Mark Csencsits is the PGA Head Teaching Professional at Bethlehem Golf Club in Bethlehem, Pennsylvania.
Mark Csencsits on the importance of creating programming based on customer feedback:
After three decades in the game of golf, I have tried everything. I have written dozens of player development programs over the years, and many of those programs are going strong today. Many of them also died on the vine. I once started a beginner ladies’ program and called it our “ladies league”. Exactly zero women signed up. When I discovered the error of my ways, I renamed it Ladies’ Casual Club. Who wouldn’t want to join this group? I had 60 registrants in no time. I learned a long time ago that instead of guessing what students want in a player development program, it’s better to simply ask them. These days I walk up and down the range asking golfers what kind of programs they’d like to see. I ask them what kind of lessons they’d take – group or private, short term or long. I even ask if they’d prefer to have food and beverage involved, casual or serious, on-course or more on the range. From there I create programming that satisfies those stated desires. Why guess what might work in programming when you already have the answers? I listen to these individuals and simply sets the prices, dates and times accordingly. I send a questionnaire at the end of each program to attain additional customer feedback. What worked and what didn’t? What did you like and what didn’t you like? What would you want to see more of next time?
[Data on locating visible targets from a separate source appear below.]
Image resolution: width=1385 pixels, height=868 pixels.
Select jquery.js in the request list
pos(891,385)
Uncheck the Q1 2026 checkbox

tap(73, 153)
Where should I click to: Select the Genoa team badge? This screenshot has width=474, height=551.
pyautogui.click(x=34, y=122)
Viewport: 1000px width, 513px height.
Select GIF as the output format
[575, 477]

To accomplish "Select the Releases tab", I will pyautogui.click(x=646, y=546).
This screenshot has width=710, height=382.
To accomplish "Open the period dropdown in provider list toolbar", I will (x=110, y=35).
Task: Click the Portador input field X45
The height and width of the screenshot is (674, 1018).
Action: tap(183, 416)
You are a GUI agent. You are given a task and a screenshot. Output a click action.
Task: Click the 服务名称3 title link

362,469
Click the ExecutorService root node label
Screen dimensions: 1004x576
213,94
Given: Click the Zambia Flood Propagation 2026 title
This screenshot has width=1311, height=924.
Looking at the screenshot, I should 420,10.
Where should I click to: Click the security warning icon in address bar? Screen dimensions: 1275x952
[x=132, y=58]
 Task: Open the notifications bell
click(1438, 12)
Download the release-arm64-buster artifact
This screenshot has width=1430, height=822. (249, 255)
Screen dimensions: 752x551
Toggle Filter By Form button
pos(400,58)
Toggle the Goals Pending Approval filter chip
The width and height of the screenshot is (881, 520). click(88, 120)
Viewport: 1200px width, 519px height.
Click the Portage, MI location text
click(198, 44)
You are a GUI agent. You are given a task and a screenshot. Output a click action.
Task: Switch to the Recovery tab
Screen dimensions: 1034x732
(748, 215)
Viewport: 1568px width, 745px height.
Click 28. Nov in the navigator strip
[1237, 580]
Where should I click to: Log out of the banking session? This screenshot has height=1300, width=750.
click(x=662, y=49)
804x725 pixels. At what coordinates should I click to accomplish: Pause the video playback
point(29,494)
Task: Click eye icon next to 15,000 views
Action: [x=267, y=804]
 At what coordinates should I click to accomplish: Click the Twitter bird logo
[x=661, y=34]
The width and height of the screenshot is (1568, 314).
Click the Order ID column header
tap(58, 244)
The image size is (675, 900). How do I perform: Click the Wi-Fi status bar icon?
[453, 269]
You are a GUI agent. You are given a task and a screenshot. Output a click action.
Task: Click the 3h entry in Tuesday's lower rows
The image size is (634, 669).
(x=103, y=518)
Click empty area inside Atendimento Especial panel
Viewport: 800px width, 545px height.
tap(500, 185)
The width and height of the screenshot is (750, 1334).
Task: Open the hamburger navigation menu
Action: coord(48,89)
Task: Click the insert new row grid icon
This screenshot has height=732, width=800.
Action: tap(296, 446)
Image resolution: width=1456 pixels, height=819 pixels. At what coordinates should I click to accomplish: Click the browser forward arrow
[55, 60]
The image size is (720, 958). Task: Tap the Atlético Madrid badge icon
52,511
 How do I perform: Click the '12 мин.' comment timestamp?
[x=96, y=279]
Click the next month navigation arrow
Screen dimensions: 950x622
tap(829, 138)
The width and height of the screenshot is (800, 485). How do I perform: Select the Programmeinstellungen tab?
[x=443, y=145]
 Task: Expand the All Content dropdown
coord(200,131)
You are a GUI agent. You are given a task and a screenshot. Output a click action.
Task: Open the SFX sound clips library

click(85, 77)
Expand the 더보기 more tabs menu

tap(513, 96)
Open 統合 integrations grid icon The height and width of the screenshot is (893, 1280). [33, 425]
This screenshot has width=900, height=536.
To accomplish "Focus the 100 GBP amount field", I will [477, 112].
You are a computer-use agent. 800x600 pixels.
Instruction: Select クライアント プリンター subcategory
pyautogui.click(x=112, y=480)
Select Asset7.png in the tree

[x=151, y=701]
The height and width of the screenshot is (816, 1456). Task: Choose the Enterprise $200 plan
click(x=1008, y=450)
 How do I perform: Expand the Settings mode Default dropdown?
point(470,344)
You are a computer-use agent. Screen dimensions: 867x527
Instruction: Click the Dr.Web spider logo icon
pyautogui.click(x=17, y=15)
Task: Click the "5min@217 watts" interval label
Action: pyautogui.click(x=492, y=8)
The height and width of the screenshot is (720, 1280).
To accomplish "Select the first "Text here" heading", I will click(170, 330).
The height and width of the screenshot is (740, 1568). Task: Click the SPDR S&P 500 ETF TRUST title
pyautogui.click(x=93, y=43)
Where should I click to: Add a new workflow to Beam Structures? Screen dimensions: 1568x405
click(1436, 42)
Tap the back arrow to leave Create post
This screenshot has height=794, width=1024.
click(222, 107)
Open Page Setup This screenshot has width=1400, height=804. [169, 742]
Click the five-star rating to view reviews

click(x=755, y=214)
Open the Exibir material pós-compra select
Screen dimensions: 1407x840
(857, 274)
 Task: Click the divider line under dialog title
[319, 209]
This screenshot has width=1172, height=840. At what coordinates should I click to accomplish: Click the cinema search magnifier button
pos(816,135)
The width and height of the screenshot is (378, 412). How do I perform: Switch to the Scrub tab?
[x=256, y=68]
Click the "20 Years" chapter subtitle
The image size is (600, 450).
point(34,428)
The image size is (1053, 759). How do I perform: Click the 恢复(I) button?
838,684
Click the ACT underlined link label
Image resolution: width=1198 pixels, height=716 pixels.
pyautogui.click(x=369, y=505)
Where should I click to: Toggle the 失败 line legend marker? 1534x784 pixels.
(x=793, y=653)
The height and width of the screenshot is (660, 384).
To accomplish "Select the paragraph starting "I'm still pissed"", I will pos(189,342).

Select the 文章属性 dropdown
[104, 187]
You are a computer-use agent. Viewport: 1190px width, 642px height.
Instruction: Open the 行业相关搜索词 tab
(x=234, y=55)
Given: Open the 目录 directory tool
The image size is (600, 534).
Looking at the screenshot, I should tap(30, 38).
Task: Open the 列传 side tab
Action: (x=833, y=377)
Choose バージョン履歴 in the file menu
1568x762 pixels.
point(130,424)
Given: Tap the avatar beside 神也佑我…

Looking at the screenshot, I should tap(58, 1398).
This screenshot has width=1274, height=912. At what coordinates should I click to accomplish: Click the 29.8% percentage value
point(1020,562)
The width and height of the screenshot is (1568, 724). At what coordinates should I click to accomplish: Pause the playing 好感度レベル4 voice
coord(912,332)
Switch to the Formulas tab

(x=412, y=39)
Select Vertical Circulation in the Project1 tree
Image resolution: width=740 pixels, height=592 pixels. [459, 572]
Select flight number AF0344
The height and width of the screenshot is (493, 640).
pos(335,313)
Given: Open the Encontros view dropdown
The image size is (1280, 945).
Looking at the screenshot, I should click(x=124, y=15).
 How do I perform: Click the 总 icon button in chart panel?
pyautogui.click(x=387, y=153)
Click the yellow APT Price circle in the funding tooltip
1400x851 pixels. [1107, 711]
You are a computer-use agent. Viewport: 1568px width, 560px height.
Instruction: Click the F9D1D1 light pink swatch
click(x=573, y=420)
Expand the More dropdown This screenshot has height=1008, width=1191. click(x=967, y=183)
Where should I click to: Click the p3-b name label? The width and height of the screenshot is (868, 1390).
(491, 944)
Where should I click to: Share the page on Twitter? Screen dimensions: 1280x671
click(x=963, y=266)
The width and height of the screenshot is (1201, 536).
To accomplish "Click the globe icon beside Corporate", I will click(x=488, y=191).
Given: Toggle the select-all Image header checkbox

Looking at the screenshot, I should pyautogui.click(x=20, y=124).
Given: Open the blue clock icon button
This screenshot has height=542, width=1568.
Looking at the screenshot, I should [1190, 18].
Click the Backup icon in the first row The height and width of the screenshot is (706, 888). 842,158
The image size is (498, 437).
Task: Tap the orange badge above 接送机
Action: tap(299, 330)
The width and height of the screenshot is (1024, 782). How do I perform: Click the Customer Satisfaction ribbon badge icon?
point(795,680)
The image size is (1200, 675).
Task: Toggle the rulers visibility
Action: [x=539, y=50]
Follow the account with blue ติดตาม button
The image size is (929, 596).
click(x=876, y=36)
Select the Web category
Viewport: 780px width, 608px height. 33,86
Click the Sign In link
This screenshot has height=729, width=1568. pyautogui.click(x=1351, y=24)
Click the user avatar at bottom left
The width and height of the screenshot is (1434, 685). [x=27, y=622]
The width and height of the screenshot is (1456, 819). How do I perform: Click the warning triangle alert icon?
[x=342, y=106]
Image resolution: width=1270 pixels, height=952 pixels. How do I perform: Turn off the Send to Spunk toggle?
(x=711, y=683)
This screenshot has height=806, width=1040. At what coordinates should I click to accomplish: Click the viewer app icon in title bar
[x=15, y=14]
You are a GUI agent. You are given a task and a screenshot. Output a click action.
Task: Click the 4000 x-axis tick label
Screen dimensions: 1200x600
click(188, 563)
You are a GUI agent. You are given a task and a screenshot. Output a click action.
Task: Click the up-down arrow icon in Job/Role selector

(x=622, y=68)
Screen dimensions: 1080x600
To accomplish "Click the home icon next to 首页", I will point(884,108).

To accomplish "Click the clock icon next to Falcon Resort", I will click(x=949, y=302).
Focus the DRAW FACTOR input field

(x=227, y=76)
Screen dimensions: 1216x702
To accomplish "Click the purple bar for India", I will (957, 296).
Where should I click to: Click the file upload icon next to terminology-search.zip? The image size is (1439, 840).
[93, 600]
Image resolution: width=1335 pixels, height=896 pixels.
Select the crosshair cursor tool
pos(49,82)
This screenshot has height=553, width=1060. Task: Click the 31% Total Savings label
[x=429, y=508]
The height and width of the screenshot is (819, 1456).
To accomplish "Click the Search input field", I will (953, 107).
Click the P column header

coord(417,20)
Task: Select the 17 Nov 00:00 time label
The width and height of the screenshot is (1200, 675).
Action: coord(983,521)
Mark Csencsits on the business impact of creating programming based on customer feedback:
I’ve been around long enough to know that not everything I touch will turn to gold. But when I find something that people like, I build on it and create engaging and fun experiences that bring them back for more lessons and increase rounds of golf at our facility. After all, if I didn’t listen to my women students, I would have far fewer of them. It took something simple like a program title change to revive what appeared to be a complete failure. I can’t tell you how many programs I wrote that were ‘one and done’, and I learned from each one of those experiences through trial and error. This is an important message for any new teaching professionals out there. Ask your customers what they want. Take a chance on a new program. And evaluate the program each year to make necessary tweaks and adjustments. After 30 years, I still try to come up with new and exciting things to keep people engaged. I have a unique and creative teaching style, and implement many non-golf tools into my instruction. I take pride in providing innovative programming for so long, and am excited when a student tells me “I really enjoyed this or didn’t like that.” This gives me an opportunity to get creative all over again and find my next big program.